Strong performance of small manufacturers

In terms of market players, smaller manufacturers have outperformed larger FMCG giants in recent quarters. After three quarters of declining consumption, smaller manufacturers have made a strong recovery, driven in large part by increased demand in the food segment. Giants, on the other hand, have exhibited slower value growth and saw a decline in volume growth compared to the previous quarter, a sign that smaller players are finding traction in specific categories and segments.

This resurgence among smaller companies reflects the shifting dynamics within India’s FMCG market. As rural consumption rises, smaller brands appear to be better positioned to capture growth in specific product categories, especially where local preferences play a significant role. For larger players, this could signal the need for renewed focus on rural markets and tailored strategies to maintain competitive positioning.

NielsenIQ’s report underscores the importance of regional tailoring for FMCG brands in India, where consumption patterns can vary significantly between rural and urban markets. To succeed, brands will need to invest in understanding these local preferences and creating targeted marketing, product offerings, and distribution strategies. This may involve strengthening relationships with local influencers, increasing availability in traditional trade channels, and ensuring that products meet the specific needs of rural consumers.

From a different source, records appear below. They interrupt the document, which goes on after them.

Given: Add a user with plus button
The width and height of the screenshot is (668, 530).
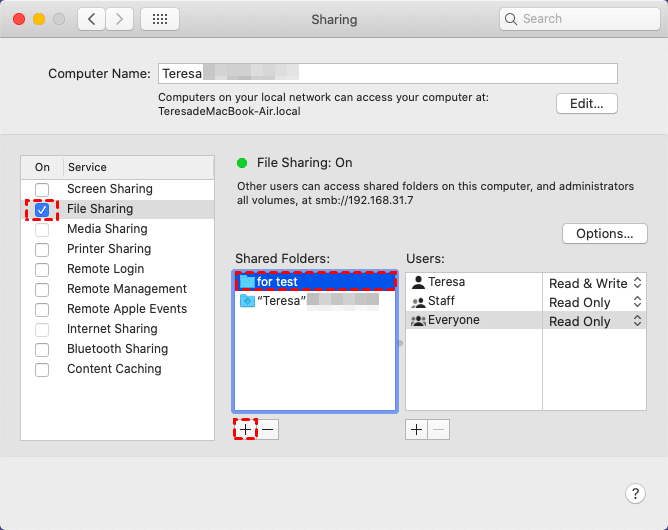Looking at the screenshot, I should (417, 429).
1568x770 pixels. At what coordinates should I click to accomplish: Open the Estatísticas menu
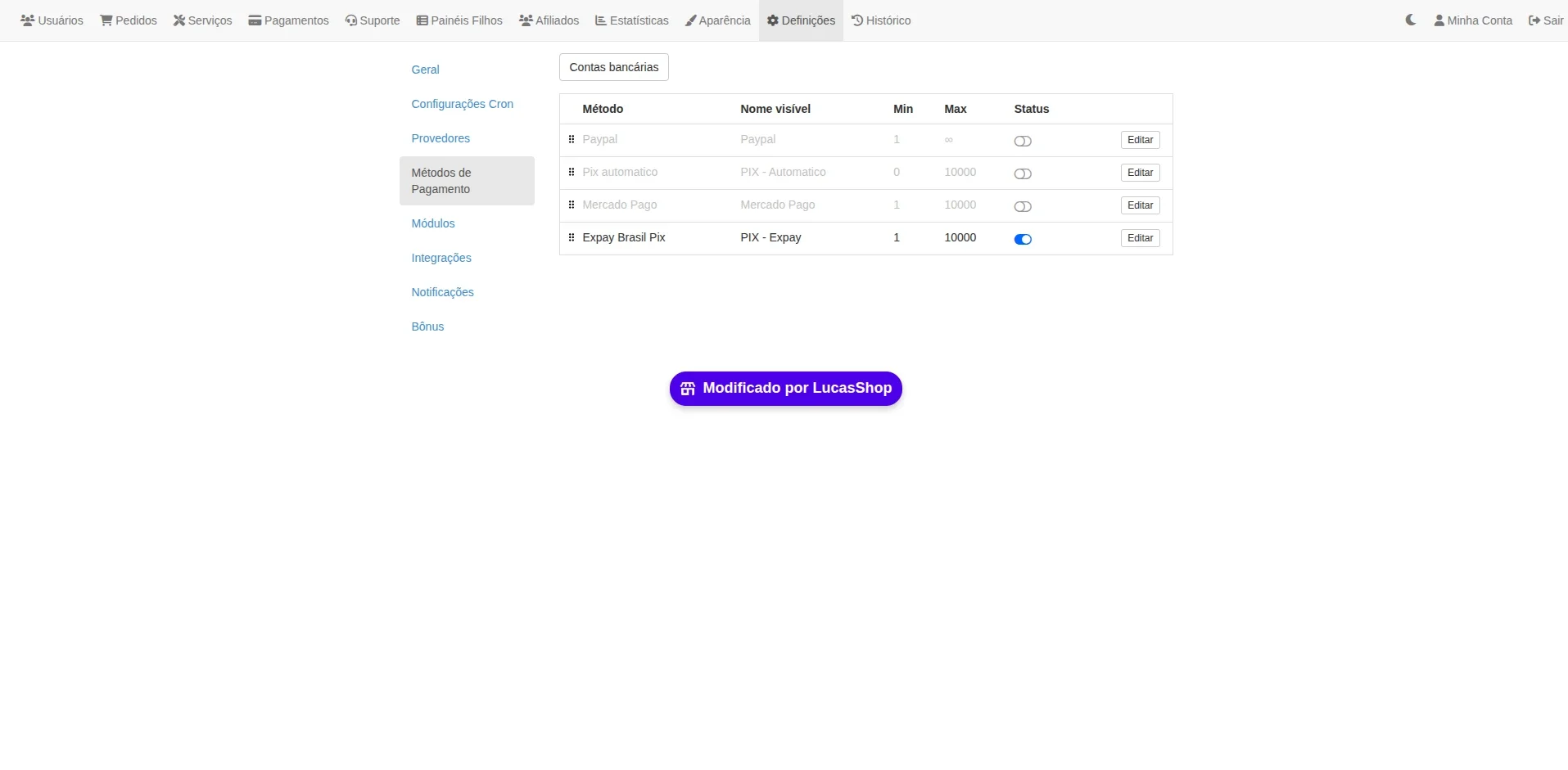point(632,20)

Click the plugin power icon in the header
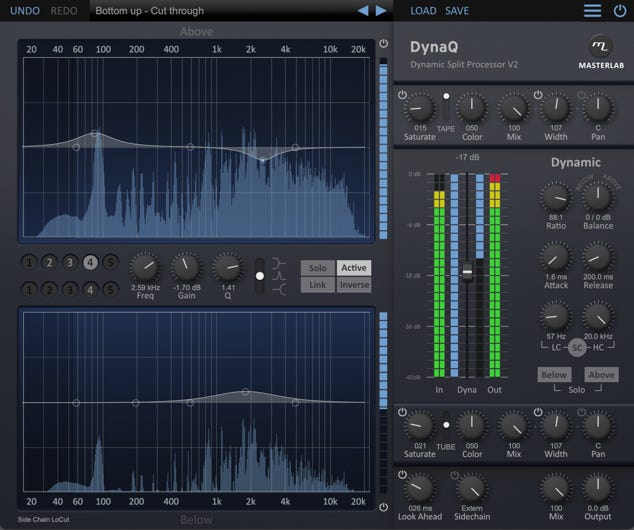pyautogui.click(x=620, y=11)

For brands, trust and reliability are becoming increasingly essential in building consumer loyalty. By aligning products and campaigns with the unique preferences of rural and urban customers, companies can enhance brand recognition and foster consumer trust. Additionally, testimonials and endorsements from rural influencers and community figures can help bolster brand credibility in these markets.

A balancing act between urban and rural markets

The latest figures suggest that rural areas will remain crucial to the growth of India’s FMCG industry in the coming quarters. With demand continuing to rise in these areas, brands are likely to increase their focus on rural consumers while balancing their efforts across urban markets.

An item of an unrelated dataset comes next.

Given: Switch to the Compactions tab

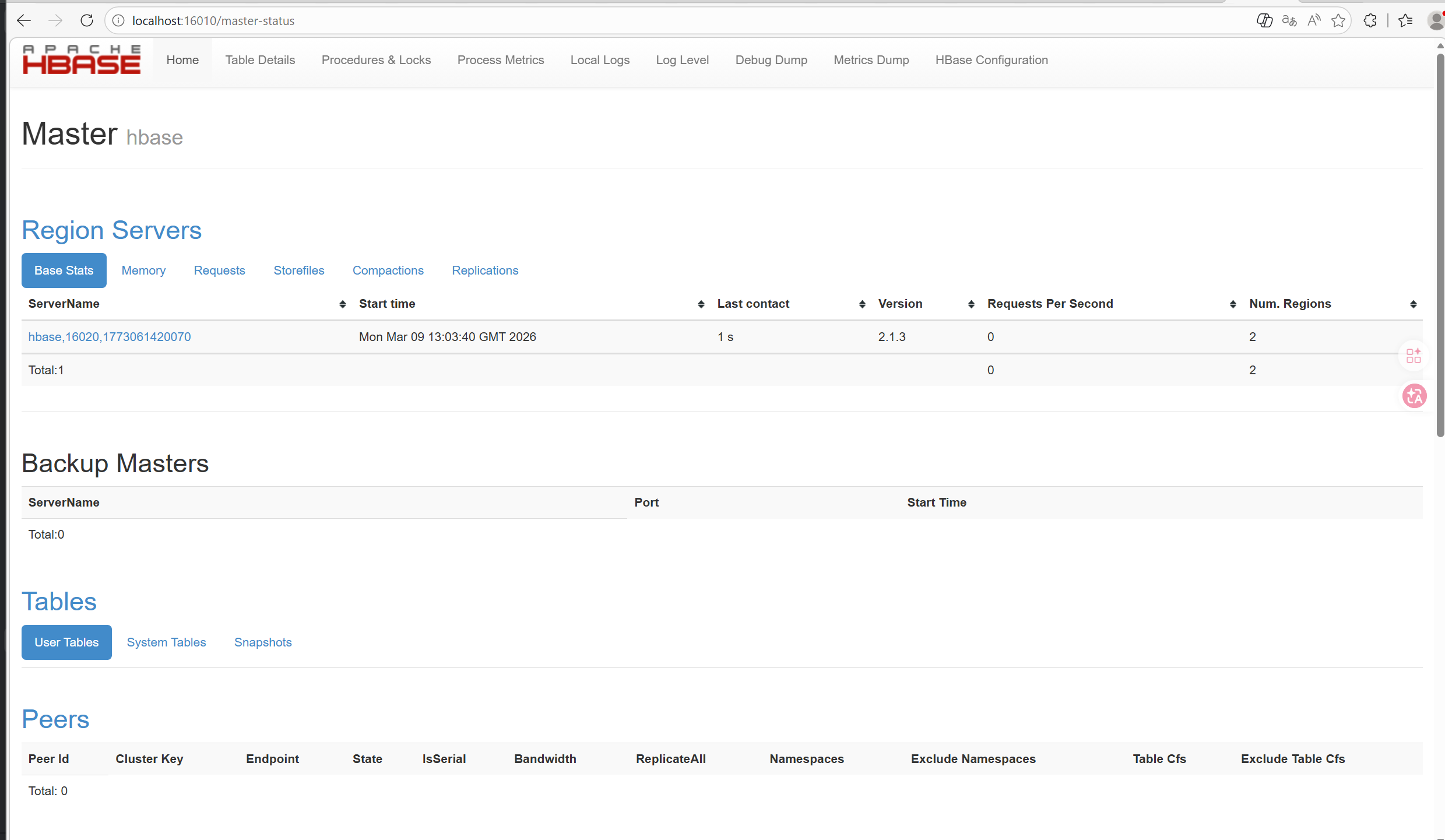Looking at the screenshot, I should pos(388,270).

The stabilisation in categories such as home and personal care and the increased demand for food staples indicate that brands need to be adaptable, particularly as the festive season approaches—a period that traditionally drives consumption across all segments.

As brands work to capture the diverse Indian market, NielsenIQ’s report highlights the need for a differentiated approach that accommodates the unique demands of rural and urban consumers alike. The ability to blend local knowledge with a broader strategy will likely determine which players emerge strongest in India’s competitive FMCG landscape.